Perfected technology

Both companies will contribute patented technology to the project. This will combine Tekna’s expertise in plasma tech and LG Chem’s extensive knowledge of advanced materials to develop new materials for batteries.

Dionne says the pair decided to team up because they have had a “common interest” in developing and industrialising lithium-ion batteries, and have worked together for a number of years.

“We have developed a lot of trust,” he says. Dionne declines to go into detail about how the partners will use their technology to improve lithium-Ion batteries for reasons of confidentiality, but claims that both companies have a “strong portfolio of intellectual property” to contribute.
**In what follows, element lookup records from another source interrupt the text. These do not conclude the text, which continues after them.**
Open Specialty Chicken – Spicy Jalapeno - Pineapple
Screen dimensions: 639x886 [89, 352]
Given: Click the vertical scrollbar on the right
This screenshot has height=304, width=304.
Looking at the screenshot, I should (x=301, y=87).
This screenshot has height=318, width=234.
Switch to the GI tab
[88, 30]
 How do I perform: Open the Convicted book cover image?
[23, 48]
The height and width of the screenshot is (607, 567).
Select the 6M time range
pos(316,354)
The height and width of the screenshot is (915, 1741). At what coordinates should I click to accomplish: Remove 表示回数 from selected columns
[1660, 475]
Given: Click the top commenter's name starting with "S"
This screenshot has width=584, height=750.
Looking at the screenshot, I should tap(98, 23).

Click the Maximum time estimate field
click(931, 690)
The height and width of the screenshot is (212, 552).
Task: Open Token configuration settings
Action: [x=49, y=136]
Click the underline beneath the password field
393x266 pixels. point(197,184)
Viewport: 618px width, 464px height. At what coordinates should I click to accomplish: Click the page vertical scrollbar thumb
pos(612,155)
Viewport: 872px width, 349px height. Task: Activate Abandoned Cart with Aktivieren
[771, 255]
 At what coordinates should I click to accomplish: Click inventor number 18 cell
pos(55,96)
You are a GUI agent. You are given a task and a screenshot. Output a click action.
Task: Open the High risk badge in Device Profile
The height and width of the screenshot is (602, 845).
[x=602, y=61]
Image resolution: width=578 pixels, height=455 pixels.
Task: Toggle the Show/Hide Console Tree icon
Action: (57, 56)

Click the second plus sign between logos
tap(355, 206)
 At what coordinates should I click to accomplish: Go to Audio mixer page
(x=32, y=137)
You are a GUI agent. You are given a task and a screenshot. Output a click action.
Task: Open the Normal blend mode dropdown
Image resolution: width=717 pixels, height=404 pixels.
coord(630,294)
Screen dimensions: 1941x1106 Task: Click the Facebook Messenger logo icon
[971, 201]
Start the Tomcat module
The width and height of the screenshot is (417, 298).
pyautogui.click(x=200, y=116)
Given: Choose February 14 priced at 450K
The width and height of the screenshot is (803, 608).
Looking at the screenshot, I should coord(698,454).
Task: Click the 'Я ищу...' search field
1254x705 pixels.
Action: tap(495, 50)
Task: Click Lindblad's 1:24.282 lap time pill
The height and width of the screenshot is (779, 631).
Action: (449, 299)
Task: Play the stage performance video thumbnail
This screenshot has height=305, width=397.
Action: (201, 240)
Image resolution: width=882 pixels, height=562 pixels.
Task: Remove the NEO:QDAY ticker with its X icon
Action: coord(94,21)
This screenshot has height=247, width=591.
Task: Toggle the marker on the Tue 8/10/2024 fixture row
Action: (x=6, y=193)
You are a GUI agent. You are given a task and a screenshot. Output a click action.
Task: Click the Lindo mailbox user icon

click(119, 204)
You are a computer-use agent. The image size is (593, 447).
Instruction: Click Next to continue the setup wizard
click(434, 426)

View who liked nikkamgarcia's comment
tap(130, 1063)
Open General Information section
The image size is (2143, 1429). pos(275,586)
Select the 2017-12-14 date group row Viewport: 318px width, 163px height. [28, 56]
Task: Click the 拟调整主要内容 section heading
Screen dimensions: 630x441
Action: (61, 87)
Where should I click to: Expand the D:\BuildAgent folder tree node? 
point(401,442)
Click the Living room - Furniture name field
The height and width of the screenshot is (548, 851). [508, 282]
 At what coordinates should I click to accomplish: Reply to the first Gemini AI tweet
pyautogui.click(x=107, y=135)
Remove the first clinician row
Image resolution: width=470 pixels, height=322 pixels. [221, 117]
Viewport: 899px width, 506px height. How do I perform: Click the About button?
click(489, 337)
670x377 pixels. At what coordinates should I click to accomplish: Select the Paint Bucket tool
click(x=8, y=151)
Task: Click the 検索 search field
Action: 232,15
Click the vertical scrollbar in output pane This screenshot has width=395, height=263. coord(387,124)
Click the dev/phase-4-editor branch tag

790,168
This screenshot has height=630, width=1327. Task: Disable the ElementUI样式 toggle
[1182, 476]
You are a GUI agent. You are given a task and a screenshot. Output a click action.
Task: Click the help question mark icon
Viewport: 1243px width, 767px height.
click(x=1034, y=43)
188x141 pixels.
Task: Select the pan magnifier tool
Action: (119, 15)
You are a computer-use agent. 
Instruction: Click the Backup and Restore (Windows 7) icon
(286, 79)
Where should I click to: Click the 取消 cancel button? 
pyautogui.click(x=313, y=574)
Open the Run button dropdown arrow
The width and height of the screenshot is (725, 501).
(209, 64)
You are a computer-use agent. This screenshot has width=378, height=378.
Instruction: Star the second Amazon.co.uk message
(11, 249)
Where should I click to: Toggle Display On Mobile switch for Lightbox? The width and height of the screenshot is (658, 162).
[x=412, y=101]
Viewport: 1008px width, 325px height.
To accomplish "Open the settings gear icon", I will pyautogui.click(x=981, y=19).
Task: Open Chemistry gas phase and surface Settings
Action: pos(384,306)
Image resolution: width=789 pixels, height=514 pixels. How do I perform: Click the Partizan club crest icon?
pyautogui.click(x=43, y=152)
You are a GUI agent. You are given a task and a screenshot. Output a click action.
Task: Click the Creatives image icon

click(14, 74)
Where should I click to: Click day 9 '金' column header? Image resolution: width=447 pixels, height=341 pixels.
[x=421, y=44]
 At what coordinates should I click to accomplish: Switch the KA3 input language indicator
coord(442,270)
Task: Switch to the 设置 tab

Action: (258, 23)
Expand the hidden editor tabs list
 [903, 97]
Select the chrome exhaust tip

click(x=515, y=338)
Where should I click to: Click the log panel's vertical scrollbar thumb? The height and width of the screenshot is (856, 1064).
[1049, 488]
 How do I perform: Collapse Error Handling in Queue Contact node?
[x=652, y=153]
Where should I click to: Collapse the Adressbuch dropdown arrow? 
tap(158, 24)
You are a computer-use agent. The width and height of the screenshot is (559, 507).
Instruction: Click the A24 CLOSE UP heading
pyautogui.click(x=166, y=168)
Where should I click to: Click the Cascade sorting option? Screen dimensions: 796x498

Dionne’s assured air is due to what he sees as Tekna’s position as a pioneer in the area of advanced materials.

“Tekna is a leader in the field of advanced materials since the early 1990s when we developed and patented our inductively coupled plasma (ICP) torch along with an extensive portfolio of nano-size materials such as silicon, cobalt, nickel, copper and boron nitride nano tubes (BNNT),” he says.

“We have perfected this technology and designed it to produce among the world’s smallest cost competitive materials at industrial scale.”

Nano gets big

Dionne acknowledges that, for a number of years, advances in lithium-ion batteries have been relatively slow and the demand for nano-structured material was limited. A nano-structure is a structure of intermediate size between microscopic and molecular structures.

But the environment has now changed, according to Dionne, due to the increased uptake in electric vehicles and the “proliferation of mobile electronics [that] has caused the industry to accelerate the development of materials with the aim of increasing the performance of lithium-ion batteries”.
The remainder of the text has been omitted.